Para as empresas, o ticket médio é de R$ 2.999 por um pacote de entrevistas. Para o candidato, a inscrição é gratuita. Hoje, estão inscritas cerca de 300 mil pessoas na plataforma.
Ao ser conectada, a empresa pode usar entrevistas pré-gravadas ou integrações ao vivo. No final, é possível escolher se o candidato será ou não revelado ao recrutador. “É o ‘The Voice’ da seleção de talentos”, brinca Yochabell.
Nas entrevistas pré-gravadas, a empresa monta um script de perguntas. O candidato elabora um vídeo com as respostas, que será transcrito por uma inteligência artificial e comparado à expectativa da organização sobre quais palavras seriam usadas na resposta e quais de fato foram ditas. Para maior eficiência, a Jobecam elabora um ranking dos candidatos, além de disponibilizar os vídeos para o recrutador.

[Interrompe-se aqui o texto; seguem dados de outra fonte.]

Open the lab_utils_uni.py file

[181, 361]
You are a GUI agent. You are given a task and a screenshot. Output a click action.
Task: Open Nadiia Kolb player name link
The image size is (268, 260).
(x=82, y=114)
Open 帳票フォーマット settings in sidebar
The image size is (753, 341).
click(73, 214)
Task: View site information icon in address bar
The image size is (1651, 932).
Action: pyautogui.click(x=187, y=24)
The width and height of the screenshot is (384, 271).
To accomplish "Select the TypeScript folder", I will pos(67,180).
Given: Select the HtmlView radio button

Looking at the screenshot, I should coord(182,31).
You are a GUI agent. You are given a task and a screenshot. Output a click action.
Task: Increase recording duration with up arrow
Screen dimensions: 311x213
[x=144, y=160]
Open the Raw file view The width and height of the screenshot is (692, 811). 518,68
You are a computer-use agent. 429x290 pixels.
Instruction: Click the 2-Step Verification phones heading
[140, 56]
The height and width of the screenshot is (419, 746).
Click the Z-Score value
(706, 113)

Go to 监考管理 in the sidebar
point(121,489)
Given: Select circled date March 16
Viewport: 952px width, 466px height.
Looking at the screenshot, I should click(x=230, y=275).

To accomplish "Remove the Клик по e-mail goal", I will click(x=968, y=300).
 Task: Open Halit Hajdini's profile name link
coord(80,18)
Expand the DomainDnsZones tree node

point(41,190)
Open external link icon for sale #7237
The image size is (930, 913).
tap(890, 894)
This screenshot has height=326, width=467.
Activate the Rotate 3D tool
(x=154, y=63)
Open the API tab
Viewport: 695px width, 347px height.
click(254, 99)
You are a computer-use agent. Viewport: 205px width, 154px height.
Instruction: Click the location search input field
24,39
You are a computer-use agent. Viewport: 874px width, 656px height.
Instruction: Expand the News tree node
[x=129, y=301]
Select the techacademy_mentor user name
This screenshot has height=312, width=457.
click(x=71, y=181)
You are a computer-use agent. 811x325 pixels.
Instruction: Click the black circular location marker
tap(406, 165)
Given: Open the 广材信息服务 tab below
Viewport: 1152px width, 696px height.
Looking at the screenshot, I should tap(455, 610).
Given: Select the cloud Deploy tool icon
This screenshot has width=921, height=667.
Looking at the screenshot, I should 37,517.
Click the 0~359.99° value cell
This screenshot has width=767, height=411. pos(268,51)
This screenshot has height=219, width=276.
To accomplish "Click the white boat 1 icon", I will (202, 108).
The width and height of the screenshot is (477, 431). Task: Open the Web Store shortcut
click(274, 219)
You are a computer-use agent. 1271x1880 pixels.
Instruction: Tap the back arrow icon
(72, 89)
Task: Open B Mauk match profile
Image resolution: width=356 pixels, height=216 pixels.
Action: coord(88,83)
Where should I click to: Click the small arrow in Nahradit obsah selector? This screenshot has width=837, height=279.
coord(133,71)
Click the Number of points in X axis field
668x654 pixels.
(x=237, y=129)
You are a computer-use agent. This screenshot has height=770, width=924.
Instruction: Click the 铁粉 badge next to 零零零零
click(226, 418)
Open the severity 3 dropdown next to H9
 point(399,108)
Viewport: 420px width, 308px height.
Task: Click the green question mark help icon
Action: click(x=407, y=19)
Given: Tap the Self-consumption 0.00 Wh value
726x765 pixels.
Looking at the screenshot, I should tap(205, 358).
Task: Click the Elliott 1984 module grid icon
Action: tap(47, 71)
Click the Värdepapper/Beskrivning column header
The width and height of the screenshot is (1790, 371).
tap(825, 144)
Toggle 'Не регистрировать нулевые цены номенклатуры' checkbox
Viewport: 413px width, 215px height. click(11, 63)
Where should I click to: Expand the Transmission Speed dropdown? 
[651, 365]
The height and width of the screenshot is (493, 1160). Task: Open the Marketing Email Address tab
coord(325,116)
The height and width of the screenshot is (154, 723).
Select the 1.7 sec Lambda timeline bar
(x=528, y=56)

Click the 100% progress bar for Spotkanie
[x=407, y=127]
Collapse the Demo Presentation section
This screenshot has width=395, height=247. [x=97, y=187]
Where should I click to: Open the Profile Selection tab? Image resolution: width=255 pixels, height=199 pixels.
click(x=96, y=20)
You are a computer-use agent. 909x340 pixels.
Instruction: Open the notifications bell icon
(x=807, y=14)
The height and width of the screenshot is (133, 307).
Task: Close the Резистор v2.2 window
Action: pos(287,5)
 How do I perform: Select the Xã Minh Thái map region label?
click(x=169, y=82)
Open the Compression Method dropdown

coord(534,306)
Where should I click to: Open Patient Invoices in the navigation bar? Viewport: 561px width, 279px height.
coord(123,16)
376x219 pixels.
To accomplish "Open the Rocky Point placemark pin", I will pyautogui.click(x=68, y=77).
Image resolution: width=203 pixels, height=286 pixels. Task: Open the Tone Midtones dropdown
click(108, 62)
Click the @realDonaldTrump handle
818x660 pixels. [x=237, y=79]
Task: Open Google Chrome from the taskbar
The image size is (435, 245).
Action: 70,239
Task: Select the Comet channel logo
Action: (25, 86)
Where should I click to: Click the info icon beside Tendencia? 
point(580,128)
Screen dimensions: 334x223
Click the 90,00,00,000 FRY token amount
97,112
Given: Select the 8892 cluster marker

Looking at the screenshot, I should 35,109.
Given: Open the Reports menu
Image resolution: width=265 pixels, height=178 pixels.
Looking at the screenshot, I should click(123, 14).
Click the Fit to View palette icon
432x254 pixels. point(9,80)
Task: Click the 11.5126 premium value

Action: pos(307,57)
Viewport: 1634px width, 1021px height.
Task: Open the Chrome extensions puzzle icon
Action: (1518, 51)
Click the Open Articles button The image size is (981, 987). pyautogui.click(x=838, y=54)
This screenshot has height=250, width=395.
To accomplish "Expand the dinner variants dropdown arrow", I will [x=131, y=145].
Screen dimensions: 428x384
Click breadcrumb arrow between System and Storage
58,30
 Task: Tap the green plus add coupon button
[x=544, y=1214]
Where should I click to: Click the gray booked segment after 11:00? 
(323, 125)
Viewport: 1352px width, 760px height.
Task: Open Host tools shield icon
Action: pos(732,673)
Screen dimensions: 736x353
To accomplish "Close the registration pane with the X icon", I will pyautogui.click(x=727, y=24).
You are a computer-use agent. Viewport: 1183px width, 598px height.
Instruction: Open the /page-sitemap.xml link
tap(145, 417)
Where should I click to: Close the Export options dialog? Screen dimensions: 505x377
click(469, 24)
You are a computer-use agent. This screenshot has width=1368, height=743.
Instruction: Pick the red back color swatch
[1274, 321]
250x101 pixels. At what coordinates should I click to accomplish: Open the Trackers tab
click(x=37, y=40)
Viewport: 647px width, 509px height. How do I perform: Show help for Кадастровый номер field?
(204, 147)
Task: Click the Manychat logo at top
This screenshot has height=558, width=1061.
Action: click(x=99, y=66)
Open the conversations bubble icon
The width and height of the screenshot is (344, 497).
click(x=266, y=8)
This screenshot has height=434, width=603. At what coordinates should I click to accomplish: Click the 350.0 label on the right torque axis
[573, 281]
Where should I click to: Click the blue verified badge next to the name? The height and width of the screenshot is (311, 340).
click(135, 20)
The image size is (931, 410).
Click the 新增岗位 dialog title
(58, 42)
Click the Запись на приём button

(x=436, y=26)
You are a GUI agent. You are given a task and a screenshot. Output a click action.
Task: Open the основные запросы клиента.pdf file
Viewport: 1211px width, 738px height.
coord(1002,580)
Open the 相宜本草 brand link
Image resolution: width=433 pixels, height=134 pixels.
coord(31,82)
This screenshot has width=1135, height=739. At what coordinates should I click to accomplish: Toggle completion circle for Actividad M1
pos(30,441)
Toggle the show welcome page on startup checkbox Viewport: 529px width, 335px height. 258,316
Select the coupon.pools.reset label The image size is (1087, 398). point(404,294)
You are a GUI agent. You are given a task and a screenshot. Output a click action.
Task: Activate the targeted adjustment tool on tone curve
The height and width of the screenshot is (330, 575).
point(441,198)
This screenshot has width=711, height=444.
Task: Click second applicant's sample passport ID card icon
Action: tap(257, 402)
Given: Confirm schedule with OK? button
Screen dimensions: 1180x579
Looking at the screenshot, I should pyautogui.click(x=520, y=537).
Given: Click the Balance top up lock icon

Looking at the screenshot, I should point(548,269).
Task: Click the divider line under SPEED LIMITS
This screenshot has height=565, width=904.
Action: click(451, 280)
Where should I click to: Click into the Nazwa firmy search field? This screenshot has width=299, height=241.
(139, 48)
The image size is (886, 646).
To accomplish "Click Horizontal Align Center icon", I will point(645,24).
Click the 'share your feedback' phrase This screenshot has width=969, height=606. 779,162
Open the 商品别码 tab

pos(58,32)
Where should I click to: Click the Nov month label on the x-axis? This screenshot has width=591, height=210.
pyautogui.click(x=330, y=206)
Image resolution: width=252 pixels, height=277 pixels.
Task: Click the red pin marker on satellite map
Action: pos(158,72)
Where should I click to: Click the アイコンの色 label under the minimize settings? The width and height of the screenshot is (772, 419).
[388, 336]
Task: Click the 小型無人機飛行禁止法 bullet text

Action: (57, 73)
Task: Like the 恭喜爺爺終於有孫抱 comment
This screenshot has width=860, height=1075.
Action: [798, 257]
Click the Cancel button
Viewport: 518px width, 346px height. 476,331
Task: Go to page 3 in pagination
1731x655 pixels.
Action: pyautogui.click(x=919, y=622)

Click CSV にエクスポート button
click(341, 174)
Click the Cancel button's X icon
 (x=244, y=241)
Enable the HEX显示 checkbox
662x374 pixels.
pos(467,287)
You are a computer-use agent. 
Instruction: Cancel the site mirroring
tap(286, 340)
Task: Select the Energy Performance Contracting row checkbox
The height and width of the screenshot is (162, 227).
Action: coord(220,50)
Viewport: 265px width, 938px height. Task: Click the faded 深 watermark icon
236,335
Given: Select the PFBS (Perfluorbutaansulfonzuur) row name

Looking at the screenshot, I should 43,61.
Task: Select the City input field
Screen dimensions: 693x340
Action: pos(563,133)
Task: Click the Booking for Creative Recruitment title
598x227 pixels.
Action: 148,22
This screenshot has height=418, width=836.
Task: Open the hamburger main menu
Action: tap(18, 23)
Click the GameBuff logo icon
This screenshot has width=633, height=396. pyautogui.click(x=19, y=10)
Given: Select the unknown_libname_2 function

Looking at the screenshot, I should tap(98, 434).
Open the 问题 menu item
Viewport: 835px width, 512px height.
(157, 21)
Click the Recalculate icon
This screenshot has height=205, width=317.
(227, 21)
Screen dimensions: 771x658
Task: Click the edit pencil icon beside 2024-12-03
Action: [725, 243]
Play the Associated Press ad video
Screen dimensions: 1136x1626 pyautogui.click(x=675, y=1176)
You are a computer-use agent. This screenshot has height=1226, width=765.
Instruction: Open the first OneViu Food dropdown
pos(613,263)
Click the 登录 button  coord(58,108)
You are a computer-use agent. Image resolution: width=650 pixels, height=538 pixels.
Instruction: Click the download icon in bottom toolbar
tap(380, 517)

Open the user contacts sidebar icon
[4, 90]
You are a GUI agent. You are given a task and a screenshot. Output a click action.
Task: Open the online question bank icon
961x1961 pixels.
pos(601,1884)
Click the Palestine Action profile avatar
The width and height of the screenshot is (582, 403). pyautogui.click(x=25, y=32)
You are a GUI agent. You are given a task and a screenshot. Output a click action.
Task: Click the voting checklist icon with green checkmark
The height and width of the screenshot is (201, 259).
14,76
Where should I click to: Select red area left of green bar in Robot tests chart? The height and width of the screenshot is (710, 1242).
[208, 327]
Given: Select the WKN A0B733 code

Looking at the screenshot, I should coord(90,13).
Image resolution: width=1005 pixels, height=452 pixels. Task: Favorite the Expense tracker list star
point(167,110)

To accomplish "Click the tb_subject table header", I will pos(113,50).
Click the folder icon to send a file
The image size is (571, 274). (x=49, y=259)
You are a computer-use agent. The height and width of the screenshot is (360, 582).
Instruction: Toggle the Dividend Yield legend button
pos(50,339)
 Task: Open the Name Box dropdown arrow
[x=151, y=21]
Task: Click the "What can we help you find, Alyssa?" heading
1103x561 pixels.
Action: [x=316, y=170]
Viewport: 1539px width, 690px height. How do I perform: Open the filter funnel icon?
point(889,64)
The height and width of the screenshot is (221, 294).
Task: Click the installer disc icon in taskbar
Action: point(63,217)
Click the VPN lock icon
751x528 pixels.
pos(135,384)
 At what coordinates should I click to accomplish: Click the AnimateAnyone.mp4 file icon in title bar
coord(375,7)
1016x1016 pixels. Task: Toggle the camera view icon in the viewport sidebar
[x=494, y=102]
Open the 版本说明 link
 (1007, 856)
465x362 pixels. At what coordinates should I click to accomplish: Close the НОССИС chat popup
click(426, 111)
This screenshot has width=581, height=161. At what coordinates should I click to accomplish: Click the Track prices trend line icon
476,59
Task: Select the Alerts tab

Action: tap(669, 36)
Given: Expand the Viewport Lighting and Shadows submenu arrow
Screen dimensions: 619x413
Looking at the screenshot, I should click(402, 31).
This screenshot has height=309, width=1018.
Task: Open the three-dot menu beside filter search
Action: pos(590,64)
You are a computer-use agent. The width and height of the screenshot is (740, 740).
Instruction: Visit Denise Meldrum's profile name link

As empresas também podem visualizar qual perfil de pessoas está atraindo mais para cada vaga e usar filtros ligados a gênero, sexualidade e raça para atender às lacunas que pretende preencher em seu time.
A Jobecam tem voltado seu foco para grandes empresas e tem clientes como Bradesco e Hospital Sírio-Libanês em seu portfólio.
E a inclusão?
Garantir que pessoas de minorias sociais entrem em uma empresa pode até resolver em partes o lado da diversidade, mas deixa em aberto o da inclusão.
Segundo Yochabell, as empresas mais maduras compreendem melhor a relevância da pauta e contam com estruturas de consultoria para auxiliá-las e por isso se tornaram o foco da startup. “Ainda temos barreiras, mas é mais fácil porque já há algum suporte e uma marca pela qual ela quer prezar. Elas também precisam entender que diversidade e inclusão geram lucro.”
A startup ainda não tem um monitoramento sistemático para acompanhar a trajetória de quem foi contratado por meio da plataforma, mas está trabalhando nisso, diz Yochabell.
A empresária também esclarece que a Jobecam não compete com consultorias e bancos de talentos, como TransEmpregos ou EmpregueAfro, mas que poderia ser usada em conjunto durante o processo de entrevistas.
Já na fase anterior, de análise de currículo, a startup foi ampliando seu leque de ferramentas para fortalecer o anonimato, seu produto principal.
Em vez de inserir os anos em que tal curso ou experiência foi adquirida, para evitar os cálculos e driblar o etarismo, disponibiliza apenas o período de cada um.
A contratante também pode optar por ocultar os nomes das faculdades e empresas pelas quais o candidato passou. “A gente fez um estudo e começou a identificar que só o fato de constar uma instituição renomada já deixa a contratante impressionada”, diz Yochabell.
“A gente esconde a marca da empresa no nosso currículo anônimo e mostra só a área. Então pouco importa se ela fez USP, se ela fez UNIP, ou alguma outra. O intuito é parar com esse discurso de executivo que quer apenas ‘escola de primeira linha’.”